▶ **Problem description**
Count the lines in the records below that contain the string "width", and give only the number.

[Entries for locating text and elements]

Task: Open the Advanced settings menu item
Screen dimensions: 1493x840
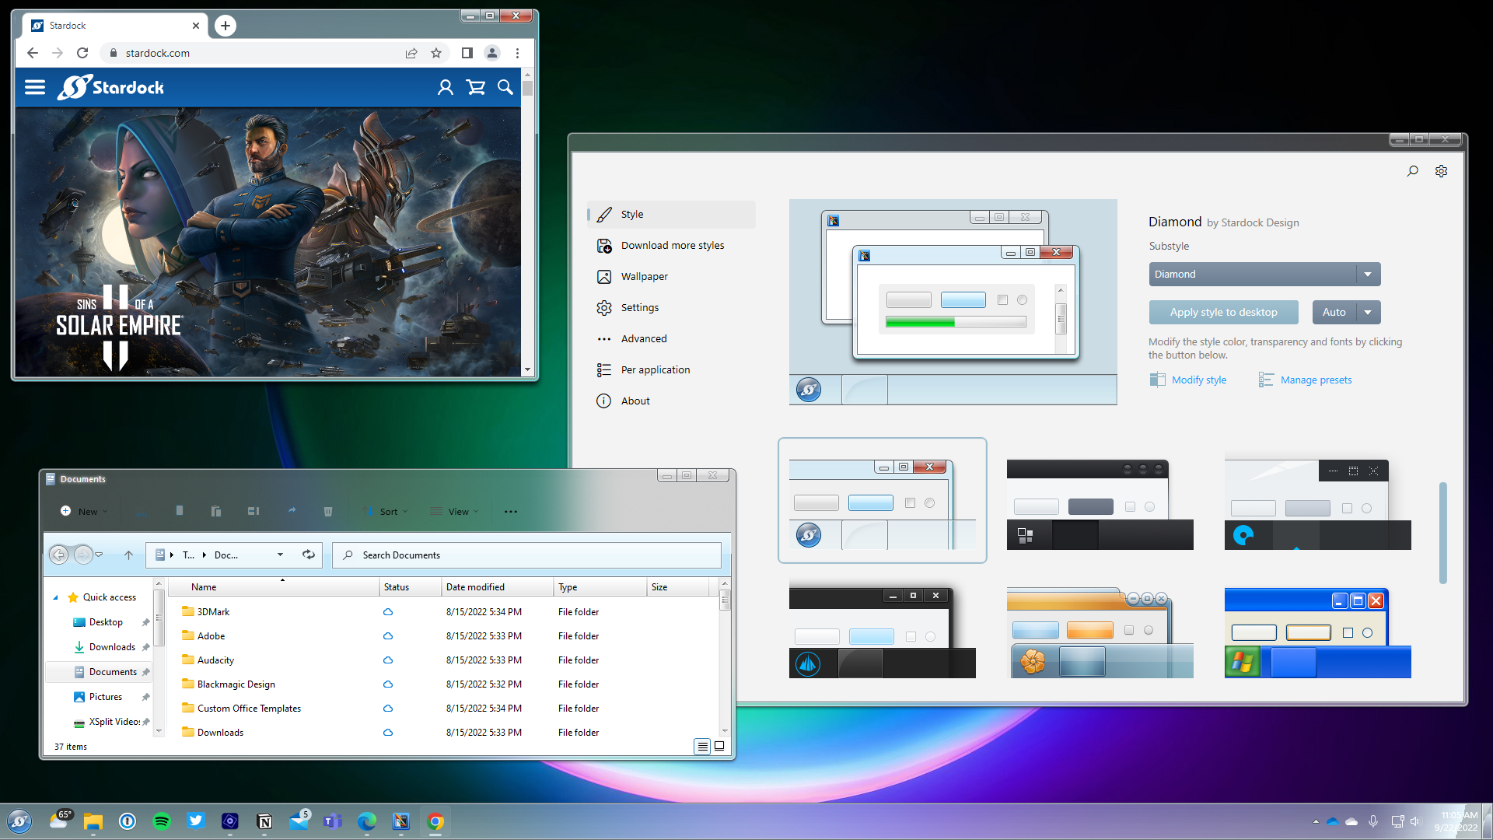Action: tap(644, 338)
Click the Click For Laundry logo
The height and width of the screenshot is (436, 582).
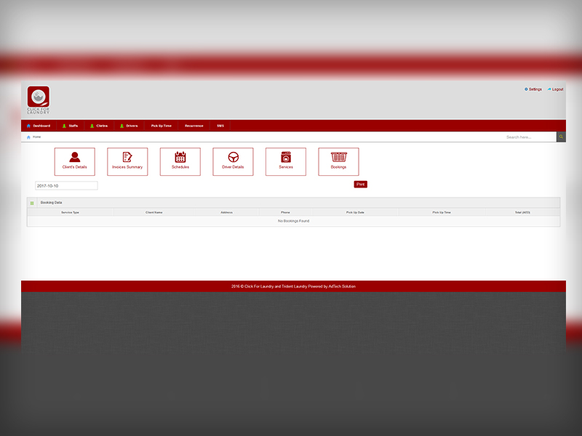(39, 100)
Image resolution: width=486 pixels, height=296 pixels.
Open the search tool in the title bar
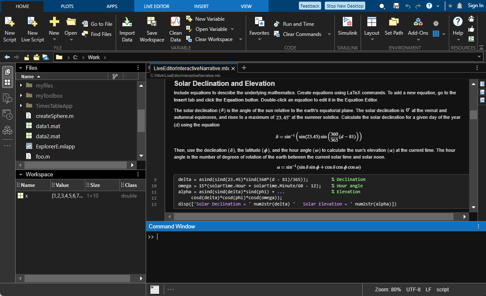click(382, 5)
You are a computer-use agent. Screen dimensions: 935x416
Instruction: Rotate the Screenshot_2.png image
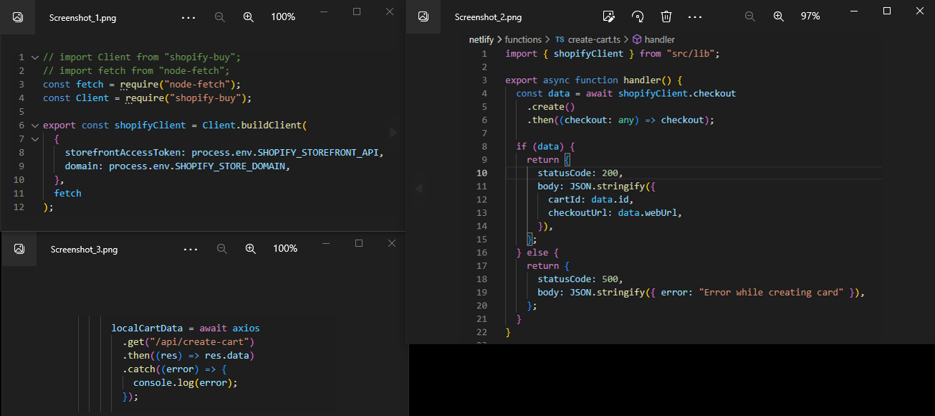637,16
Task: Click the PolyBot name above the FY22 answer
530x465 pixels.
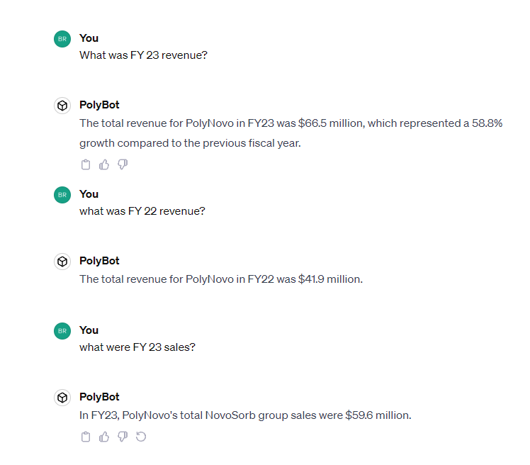Action: [99, 261]
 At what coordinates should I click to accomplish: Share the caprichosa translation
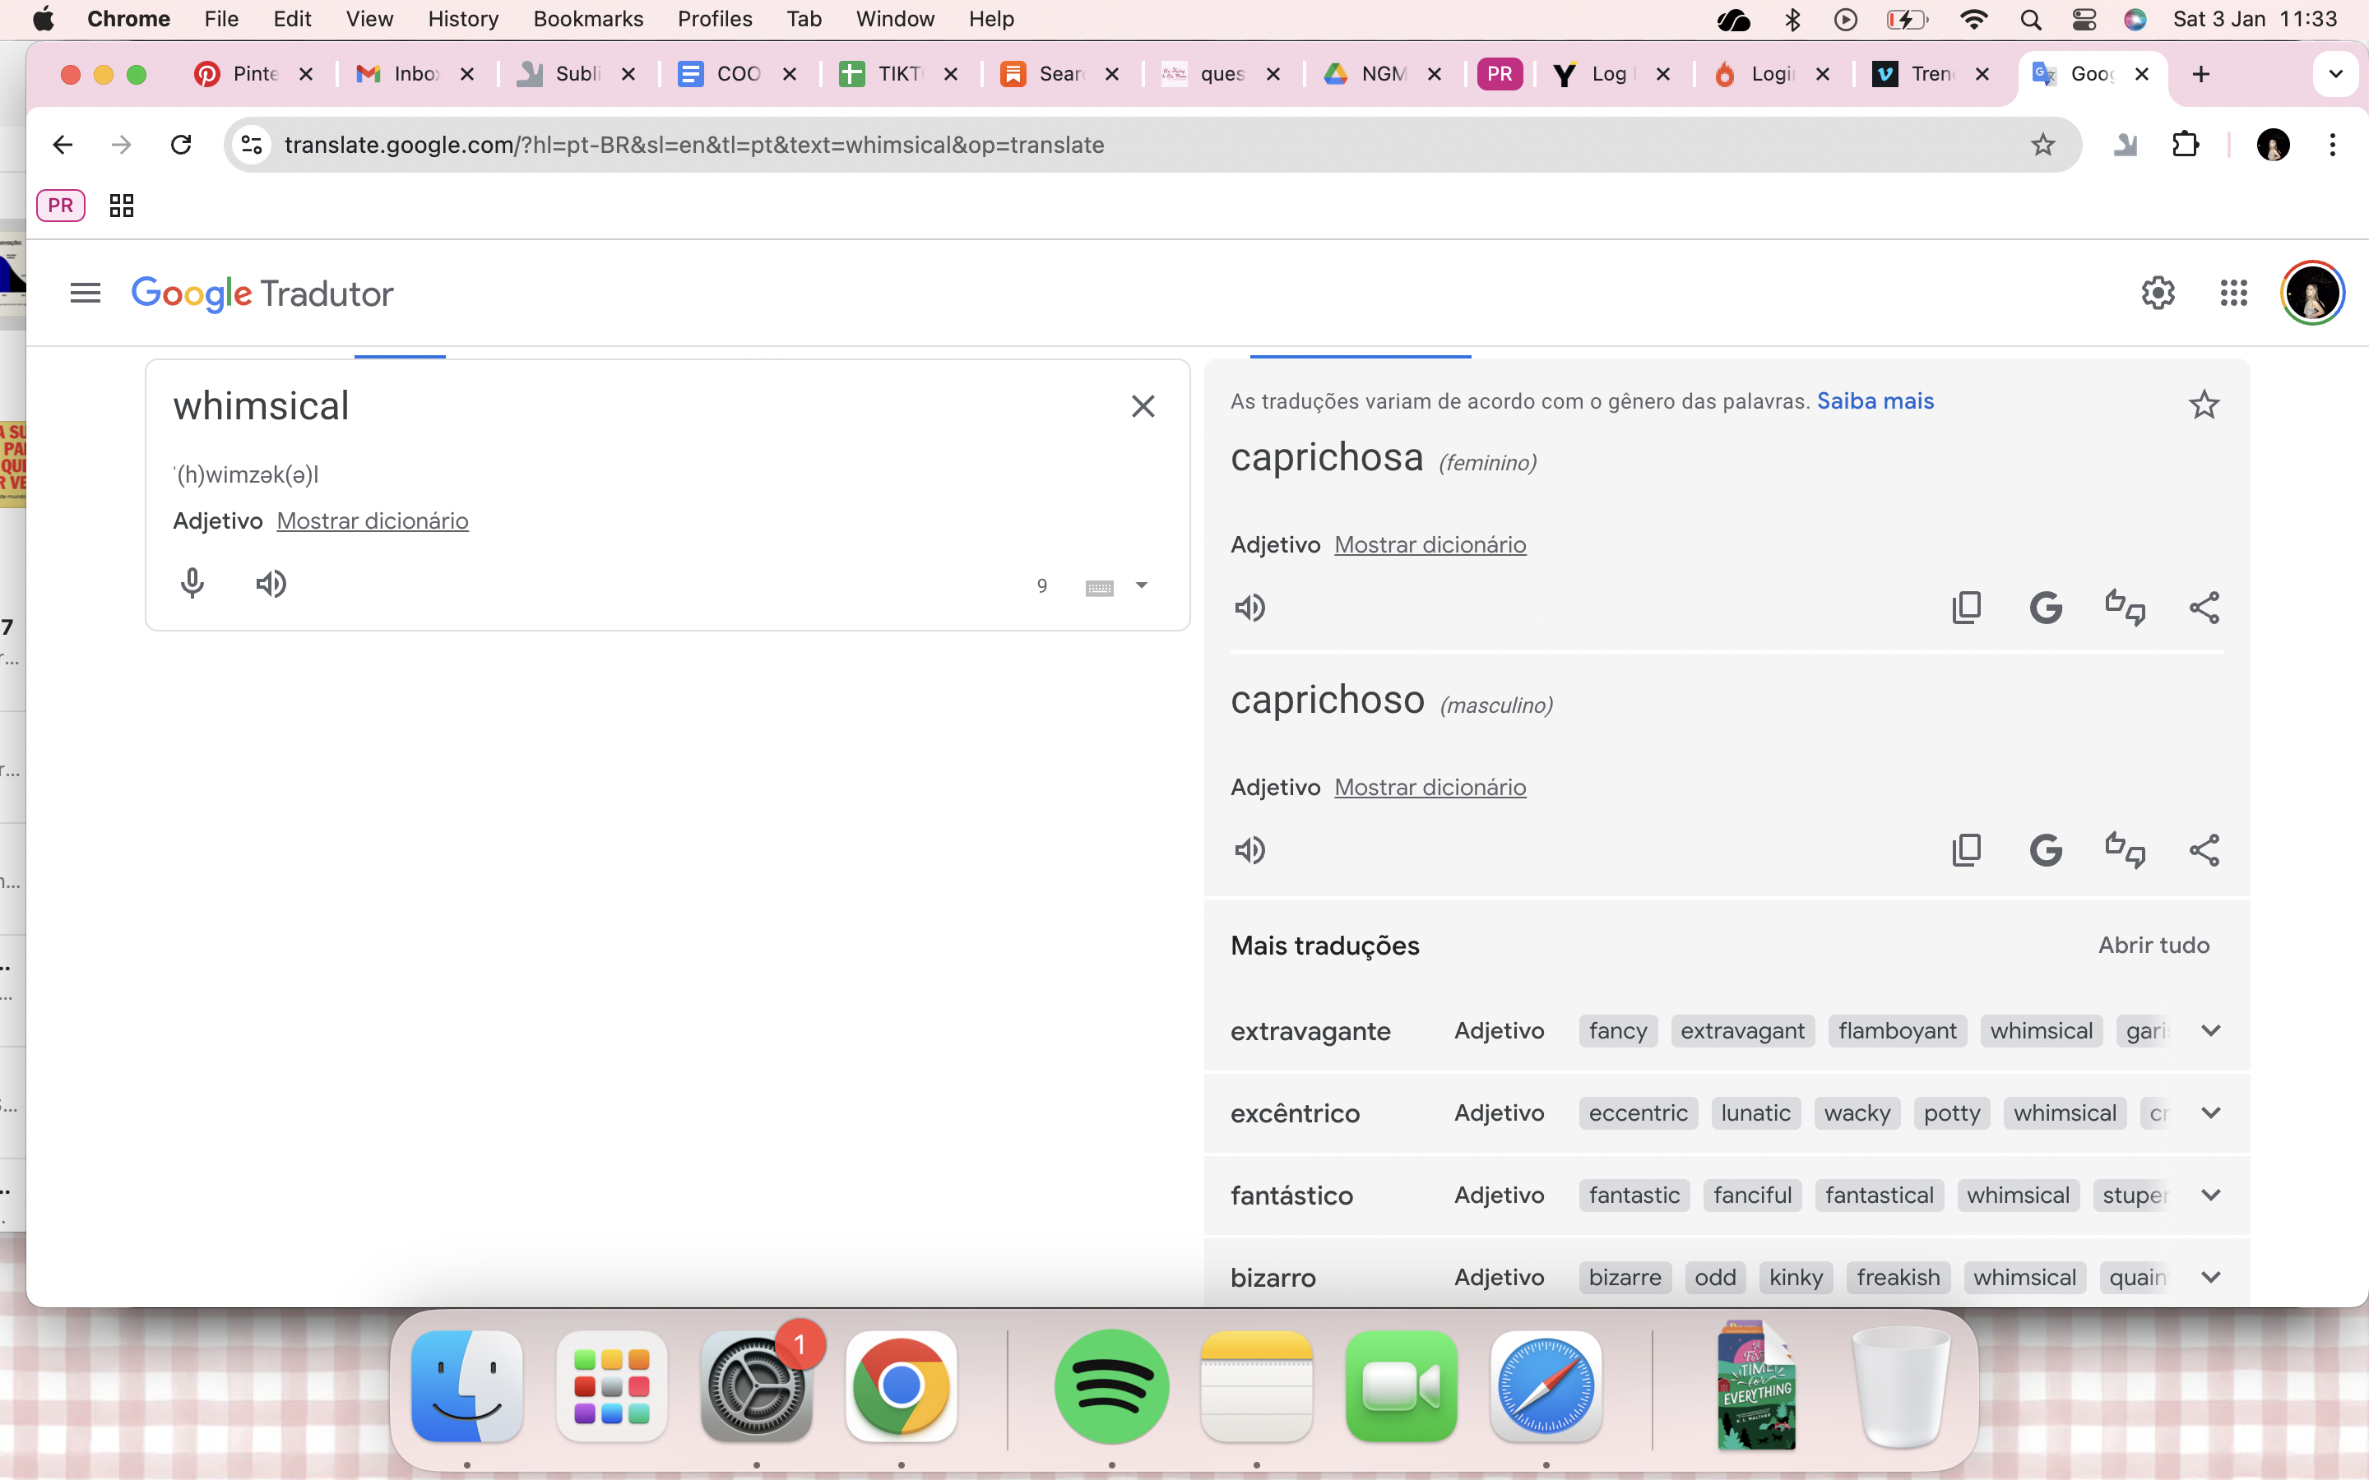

▶ **Exercise answer**
2